(Excerpt provided)
# # # # # # #
Thank you all for your help on this. I was just informed that there was no male figure that took care of my pup when I bought him. Needless to say, he's been around a female women just as I am. My husband is going to try harder with him to win his affection and feelings. In all, I hate the favoritism Clyde shows for me and not my husband. He's the only one that's going to feed him and give him walks for while. I'm just going to act to supporting my husband and of course let him outside play alittle bit. Yeah.....it is silly to think about those things and not to worry however it's disheartening to see my pup and the reaction on my husbands face to not give my husband the same feelings he shows me. I just don't want my husband to feel left out. It's just hard to see My hubs feel like that. Of course I want my husband to be happy.


----------



## Jen H (Jul 26, 2016)
# # # # # # #
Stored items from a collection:
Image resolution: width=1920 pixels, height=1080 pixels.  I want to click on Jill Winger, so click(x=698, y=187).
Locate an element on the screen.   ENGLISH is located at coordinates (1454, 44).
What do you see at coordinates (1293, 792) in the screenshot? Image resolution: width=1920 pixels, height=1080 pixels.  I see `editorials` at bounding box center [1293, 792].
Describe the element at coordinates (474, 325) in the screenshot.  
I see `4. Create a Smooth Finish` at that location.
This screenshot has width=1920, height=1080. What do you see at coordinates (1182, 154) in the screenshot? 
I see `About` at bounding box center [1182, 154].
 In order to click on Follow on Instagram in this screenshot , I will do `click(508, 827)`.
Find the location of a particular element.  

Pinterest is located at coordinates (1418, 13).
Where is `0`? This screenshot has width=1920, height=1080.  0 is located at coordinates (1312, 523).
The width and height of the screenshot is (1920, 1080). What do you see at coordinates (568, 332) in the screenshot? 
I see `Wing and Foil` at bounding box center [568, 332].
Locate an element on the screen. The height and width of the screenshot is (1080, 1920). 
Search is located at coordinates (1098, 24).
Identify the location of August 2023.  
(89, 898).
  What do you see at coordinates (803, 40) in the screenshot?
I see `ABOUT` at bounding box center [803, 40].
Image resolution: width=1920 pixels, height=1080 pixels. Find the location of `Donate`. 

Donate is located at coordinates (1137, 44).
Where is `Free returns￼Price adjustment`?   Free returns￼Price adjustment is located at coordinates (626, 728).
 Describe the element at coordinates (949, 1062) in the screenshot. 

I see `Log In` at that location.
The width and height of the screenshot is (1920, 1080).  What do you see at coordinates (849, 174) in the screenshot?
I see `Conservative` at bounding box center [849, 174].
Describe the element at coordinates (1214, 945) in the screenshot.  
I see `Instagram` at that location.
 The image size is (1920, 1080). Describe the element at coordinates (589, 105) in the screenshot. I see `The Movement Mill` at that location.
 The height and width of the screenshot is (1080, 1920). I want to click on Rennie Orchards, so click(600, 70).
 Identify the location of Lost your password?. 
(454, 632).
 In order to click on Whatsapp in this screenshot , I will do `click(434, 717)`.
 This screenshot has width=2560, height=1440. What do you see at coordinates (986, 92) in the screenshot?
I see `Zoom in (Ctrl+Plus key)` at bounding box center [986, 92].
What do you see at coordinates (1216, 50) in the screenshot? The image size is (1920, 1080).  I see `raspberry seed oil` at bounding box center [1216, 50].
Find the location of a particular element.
# # # # # # #
Pick up the forum thread about the puppy that favors one owner, and continue it from where it stops.

Have kind of the same issue with our Zulu (10 weeks) breeder was a female and that was the only interaction the litters had was with females- he loves my daughter and me, listens to us. I was just on my lunch break and he was playing fetch with everyone (hubs, son, and daughter) my daughter was playing keep away with him. I mentioned we need to teach him speak and then quiet.....my daughter...being well my daughter, goes "Zulu speak" while she had his toy and low and behold he did. Hubs and I looked at each other and was like WTH. He is getting a lot better! The men folk still have problems getting Zulu out of his kennel, but me or daughter walk by open kennel and say "potty" he comes right out and to the back door. It is rather funny. But, with that said, hubs started taking the lead on training him (heel, come, sit, stay) and he has really started listening to him a lot! Plus they play "football" in the backyard (mainly just tag with a fluff football) - Zulu loves running back and forth after both boys. Your pup will come out of her shell! Just give it time!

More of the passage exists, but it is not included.